If there are any studies on this out there I would also love to see read them!

On 3 August 2017 at 15:24, Mike Ellis <[log in to unmask]> wrote:
Thanks all, good thread - keep ‘em coming - will definitely check the examples there!

I’m not (you’ll be surprised to hear) particularly focused on WordPress per-se in this equation. Obviously it’d be the end point for us and any users given that it’s the tool we use for presenting web content, but it’s part of a bigger question which is everything you’ve all outlined below.

The “integration” that is offered by say something like K3 Retail - http://www.k3retail.com/en/industry/attractions-ticketing/ - is actually only superficial as far as I can tell. 

When you look at an example from this page - like the Design Museum - the ticketing is done by digitickets (https://designmuseum.org/exhibitions/california-designing-freedom), the shop is Shopify (https://designmuseumshop.com) - I’d imagine K3 is doing something to get user data into the system whatever purchase you do, but we’re *still* no closer to having a unified basket or a user experience which is anywhere near joined-up.

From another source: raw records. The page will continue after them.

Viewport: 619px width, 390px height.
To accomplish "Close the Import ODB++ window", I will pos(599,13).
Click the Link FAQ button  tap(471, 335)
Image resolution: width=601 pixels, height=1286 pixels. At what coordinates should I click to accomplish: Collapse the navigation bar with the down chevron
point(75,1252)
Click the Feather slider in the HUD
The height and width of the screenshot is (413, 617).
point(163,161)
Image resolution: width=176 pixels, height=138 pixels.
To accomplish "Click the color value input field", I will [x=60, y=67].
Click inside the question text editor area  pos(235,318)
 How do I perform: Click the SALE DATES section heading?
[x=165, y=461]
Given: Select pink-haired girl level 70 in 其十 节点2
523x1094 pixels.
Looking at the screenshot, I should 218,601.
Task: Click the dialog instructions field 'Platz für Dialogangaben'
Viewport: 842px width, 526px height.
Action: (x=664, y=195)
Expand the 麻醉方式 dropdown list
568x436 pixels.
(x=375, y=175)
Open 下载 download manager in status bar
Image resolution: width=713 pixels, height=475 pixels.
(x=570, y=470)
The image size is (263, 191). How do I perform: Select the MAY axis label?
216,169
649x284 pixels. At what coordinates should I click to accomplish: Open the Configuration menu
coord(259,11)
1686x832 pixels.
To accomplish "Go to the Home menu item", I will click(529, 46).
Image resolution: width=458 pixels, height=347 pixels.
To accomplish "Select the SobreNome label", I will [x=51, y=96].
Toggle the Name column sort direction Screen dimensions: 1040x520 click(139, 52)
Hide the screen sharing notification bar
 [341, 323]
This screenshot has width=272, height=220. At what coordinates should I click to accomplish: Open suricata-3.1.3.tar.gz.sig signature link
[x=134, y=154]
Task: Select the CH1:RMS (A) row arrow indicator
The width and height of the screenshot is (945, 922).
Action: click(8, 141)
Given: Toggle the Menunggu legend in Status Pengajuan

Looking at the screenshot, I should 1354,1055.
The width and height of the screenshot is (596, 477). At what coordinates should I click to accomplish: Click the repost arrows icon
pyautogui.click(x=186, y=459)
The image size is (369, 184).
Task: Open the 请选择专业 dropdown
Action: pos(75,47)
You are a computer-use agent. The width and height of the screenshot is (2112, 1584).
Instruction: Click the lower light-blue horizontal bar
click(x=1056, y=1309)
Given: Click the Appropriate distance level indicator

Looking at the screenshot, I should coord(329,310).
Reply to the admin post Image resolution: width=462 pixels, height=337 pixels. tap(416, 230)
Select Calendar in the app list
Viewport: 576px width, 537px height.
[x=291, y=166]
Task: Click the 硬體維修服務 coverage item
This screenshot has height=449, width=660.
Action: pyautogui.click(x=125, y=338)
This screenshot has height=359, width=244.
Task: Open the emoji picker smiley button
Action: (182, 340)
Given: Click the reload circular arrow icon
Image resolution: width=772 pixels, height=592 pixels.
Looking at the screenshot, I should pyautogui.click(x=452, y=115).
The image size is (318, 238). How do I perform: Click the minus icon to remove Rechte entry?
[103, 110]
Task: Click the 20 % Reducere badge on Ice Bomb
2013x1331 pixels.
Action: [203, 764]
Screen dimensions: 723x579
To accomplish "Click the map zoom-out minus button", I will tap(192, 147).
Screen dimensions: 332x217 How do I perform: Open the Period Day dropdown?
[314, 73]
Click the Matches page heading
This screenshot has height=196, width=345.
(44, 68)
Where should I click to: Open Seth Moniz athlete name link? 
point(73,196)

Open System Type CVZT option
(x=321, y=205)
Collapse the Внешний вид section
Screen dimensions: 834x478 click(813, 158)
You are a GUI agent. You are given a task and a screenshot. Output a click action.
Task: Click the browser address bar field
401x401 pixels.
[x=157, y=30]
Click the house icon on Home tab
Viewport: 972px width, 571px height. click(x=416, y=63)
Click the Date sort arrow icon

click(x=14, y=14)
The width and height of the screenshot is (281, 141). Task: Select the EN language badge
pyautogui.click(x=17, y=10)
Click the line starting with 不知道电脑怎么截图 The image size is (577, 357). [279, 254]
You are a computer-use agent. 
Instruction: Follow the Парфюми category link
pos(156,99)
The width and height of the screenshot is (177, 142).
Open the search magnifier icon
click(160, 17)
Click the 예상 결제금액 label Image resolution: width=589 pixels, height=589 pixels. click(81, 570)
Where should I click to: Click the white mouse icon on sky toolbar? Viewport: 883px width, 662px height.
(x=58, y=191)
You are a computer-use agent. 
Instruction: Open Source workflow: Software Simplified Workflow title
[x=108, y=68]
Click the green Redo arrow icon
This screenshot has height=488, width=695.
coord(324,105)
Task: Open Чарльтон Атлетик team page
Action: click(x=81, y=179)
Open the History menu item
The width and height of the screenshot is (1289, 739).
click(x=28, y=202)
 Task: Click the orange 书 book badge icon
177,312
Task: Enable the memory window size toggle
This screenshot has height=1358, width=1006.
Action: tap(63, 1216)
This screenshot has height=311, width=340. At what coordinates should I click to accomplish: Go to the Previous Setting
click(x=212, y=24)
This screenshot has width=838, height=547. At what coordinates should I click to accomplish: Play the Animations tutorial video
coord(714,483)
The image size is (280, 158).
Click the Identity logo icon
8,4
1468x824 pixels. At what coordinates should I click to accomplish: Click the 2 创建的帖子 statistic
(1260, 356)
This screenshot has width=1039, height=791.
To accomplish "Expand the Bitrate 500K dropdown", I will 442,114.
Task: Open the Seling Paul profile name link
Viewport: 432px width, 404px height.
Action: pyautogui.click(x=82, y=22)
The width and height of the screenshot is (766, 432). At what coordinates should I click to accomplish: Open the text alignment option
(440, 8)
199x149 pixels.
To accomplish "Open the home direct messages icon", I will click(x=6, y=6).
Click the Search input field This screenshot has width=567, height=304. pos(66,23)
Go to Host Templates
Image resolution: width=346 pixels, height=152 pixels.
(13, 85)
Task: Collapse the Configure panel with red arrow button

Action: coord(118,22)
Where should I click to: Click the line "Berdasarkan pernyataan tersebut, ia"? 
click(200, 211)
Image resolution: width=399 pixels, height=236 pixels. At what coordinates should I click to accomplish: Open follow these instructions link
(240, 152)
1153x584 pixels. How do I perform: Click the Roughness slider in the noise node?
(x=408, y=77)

You get almost close when you look at tools like https://www.bookthatapp.com/ which says it’ll do tickets but within Shopify - but talking to the developer they say none of the event data is available via any kind of feed or API, which again means this sits there as a source of duplicate / silo’d data.

I think Ben’s point is an important one - figuring out which of these systems is a “core” one and then hanging other stuff off it is probably the only way to go. But it’s still altogether a bit unsatisfying, IMO. 

Maybe...

1) ..it’s just too hard to build anything other than totally bespoke systems (which then automatically rules out smaller / poorer orgs)

2) ..users actually don’t care that much and are perfectly happy to bounce around from system to system. Maybe users don’t need a membership and some merchandise and a ticket all in one place and it’s just museum wishful thinking that they are going to buy all these things..

Is there any research in this space, either on systems, or on usability, or on conversion rates, or comparative analytics? 

If not, why not? Seems odd given that many would argue that museums really need tools to help them market and sell more effectively...

cheers!

Mike






_____________

Mike Ellis

Thirty8 Digital: a small but perfectly formed digital agency

** NEW: http://wpformuseums.com for people using WordPress in museums **
** Workshops, courses and free downloads: http://trainingdigital.co.uk **

On 3 Aug 2017, 13:40 +0100, James Grimster <[log in to unmask]>, wrote:
The challenge we keep getting thrown when going down both the WordPress and SaaS route with things like Shopify is the integration with Local Authority payment gateways - how do you use
the commercial cloud offerings if the council is using Civica Icon / Capita ePay with SAP / Oracle e-business suites - without a load of one off bespoke work and testing ?

and on that note, if anyone has built a WooCommerce payment gateway plugin for Civica Icon Authority I’d be very interested in your experience …

cheers

James G


On 3 Aug 2017, at 13:10, [log in to unmask] <[log in to unmask]> wrote:

We’re using WooComerce with Wordpress for the ticketing system on MuseumNext.com and it has some big pluses like knocking our fees from 6% down to 1.5%.

The big downside is that the last Wordpress update knocked out a load of functionality and cost us a day of our web agencies time to sort out.

If you’re thinking of building something to fill this gap in the market Mike, I think that’s the thing that you’d need to be very clear with customers about. It would need a solid maintenance contract to deal with WP updates.